Kaepernick Has a Plan for Police and It's Very, Very Bad
Colin Kaepernick has published a manifesto, and like most manifestos it’s replete with rehashed leftist ideas, pseudo-intellectual mumbo-jumbo and a remarkable amount of dishonesty.
In his Marxist missive on Medium, the former San Francisco 49ers quarterback and anthem kneeler calls for the complete abolition of police as well as prisons since they cause “uninterrupted death” to black and indigenous peoples. Oh, also, they’re core components of “anti-Black state violence and terrorism.” I had no idea benefiting from state-imposed affirmative action was terrorism.
Kaep’s essay, which may have been cobbled together by multiple writers (notice the differing uses of “centered on” versus “centered around”), bristles with allegations of anti-black violence on the part of law enforcement, claims of “Black death all around me at the hands of the police,” and Kaepernick’s inexplicable surprise that prisons are designed for “social control.”
(Of course they’re designed for social control. Throughout history, societies have sought to protect themselves by controlling criminals, regardless of race, and when dangerous enough, sequestering them from the rest of society. It doesn’t take a public policy expert to understand that, though it might take a public policy expert to ignore it.)
Kaepernick’s main claim is that the police and prison systems are fundamentally tainted by white supremacy (surprise, surprise) and used to destroy black society.
“The central intent of policing is to surveil, terrorize, capture, and kill marginalized populations, specifically Black folks,” he wrote.
The problem here is that the numbers don’t back him up.
Earlier this year, Fox News host Tucker Carlson ran a brilliant monologue cataloging the deaths of unarmed black people at the hands of police last year.
How many do you think Tucker came up with? A thousand? Five hundred? Maybe 100?
If you guessed any of those or more, you’re wrong. Tucker’s research, based on The Washington Post’s police shooting database, yielded a grand total of 10 deaths.
Ten unarmed black people were killed by police in 2019. But wait, it gets better.
In half of those deaths, the person was killed after attacking police officers. So now we’re down to five.
Now, are those five deaths tragic? Of course they are. As are the other five. And the other 236 black people who were armed and shot and killed by cops. And the 371 white people who were armed and shot and killed by police.
Overall in 2019, The Post cataloged a total of 1,004 killings from police shootings. Each of those deaths is tragic. The lives those people lived preceding the shootings were likely tragic as well.
But in no case do the deaths of five unarmed black people at the hands of police constitute “a system rooted in Black death,” as Kaepernick not-too-subtly put it.
Additionally, if the system were rooted in black death, it does a very poor job of targeting black people since roughly 57 percent more white people were killed by police in 2019 than black people.
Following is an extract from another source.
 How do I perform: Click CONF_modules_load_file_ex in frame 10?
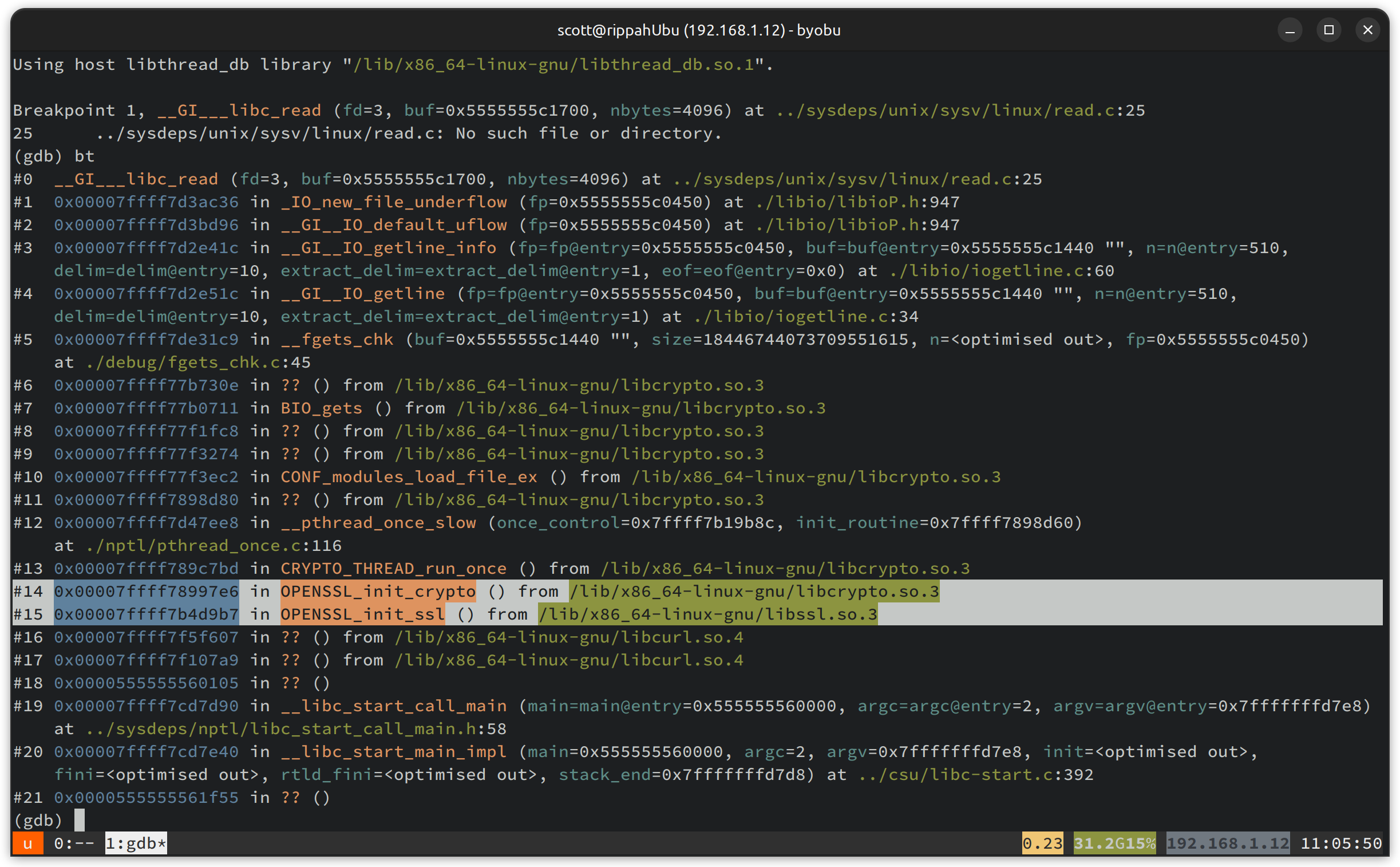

Perhaps conscious of the lack of facts underpinning his case, Kaepernick, about halfway through the piece, simply declares “F— reform.” Pithy, but not especially helpful.
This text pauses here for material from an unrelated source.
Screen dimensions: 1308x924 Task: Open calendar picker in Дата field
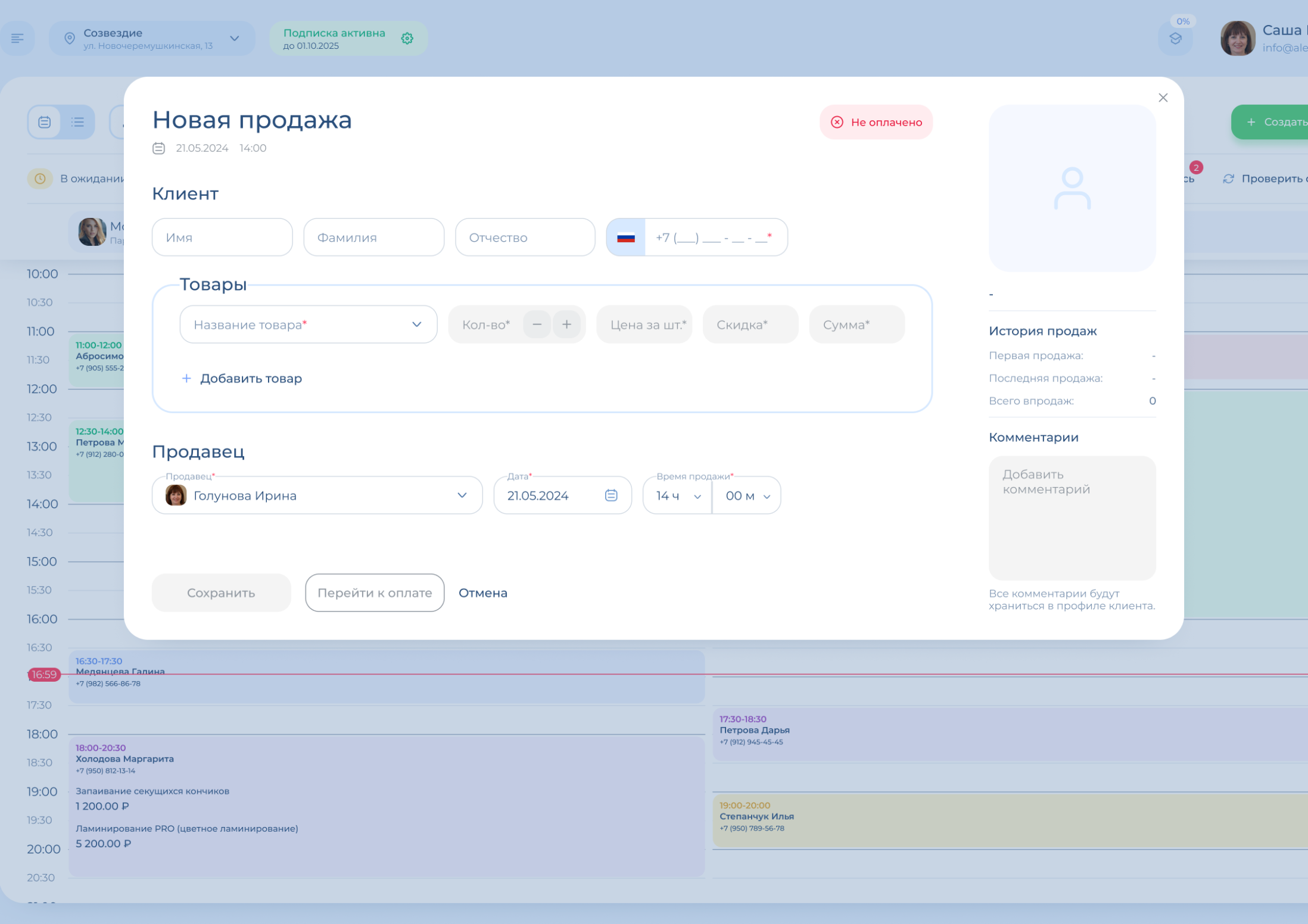pos(611,495)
What would be far more helpful for Kaepernick than lapsing into less-than-profound profanities would be spending a little bit of time reading or watching Thomas Sowell.
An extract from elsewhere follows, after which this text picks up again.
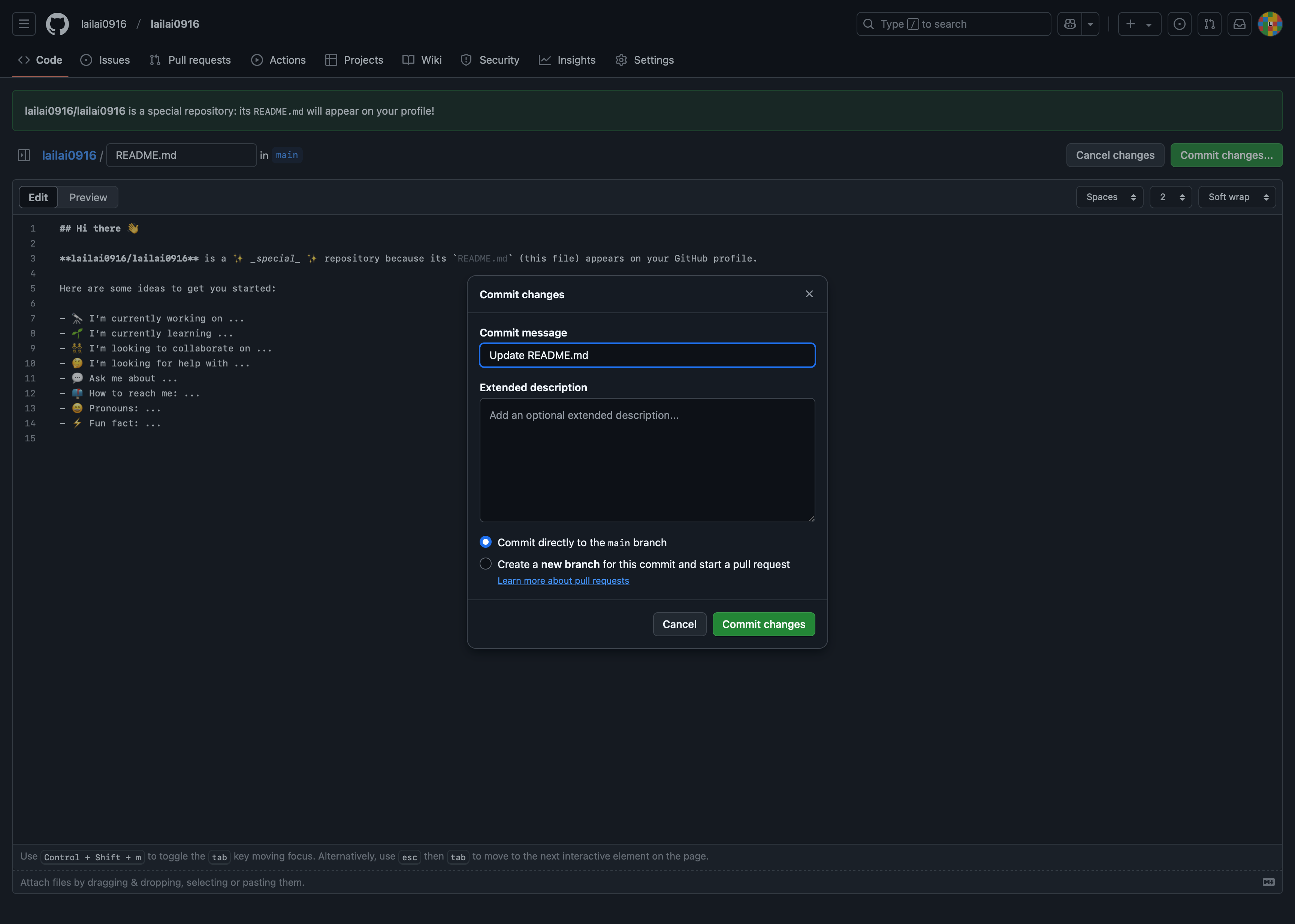
Task: Click the Extended description text area
Action: coord(647,460)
In a now 40-year-old debate on PBS, Sowell chastised a social worker for beginning the story of the black illegitimacy rates “in the middle of the story.”
Kaepernick is doing the same thing. He starts at the point of confrontation with law enforcement, seemingly assuming that every person who encounters the police was perfectly law-abiding until the encounter.
But we know that’s not true, and to pretend otherwise, as Kaep does, is intellectually dishonest at best and downright exploitative at worst.
Just as lots of very bad choices lead to high illegitimacy rates, so too lots of bad choices lead to police shootings.
Law enforcement officers don’t stalk down the street looking to cap people minding their own business. Think of the paperwork! No, the police get involved when a law is being broken or about to be broken (they see a fight about to break out or a burglar on the prowl).
Kaepernick’s problem — as well as nearly everyone else involved in the phony systemic white supremacy grift — is that they ignore the increasingly depraved core of American society.
The media glorifies promiscuity while rarely showing the consequences. Easy divorce and libertine sexual mores have taught men that if they get tired of sex with one mate, they can simply go find another.
Postmodern nihilism has infected even evangelical Christians, providing its victims a blanket justification for any action — after all, why does what I do matter if ultimately nothing matters?
If Kaepernick wants to really help improve life for black Americans, he needs to dedicate himself wholeheartedly to advocating school choice, emphasizing traditional (Western) values to black households and reforming views on marriage, sex and responsibility.
Just working on those things would do more for black Americans than abolishing the police and prisons ever would.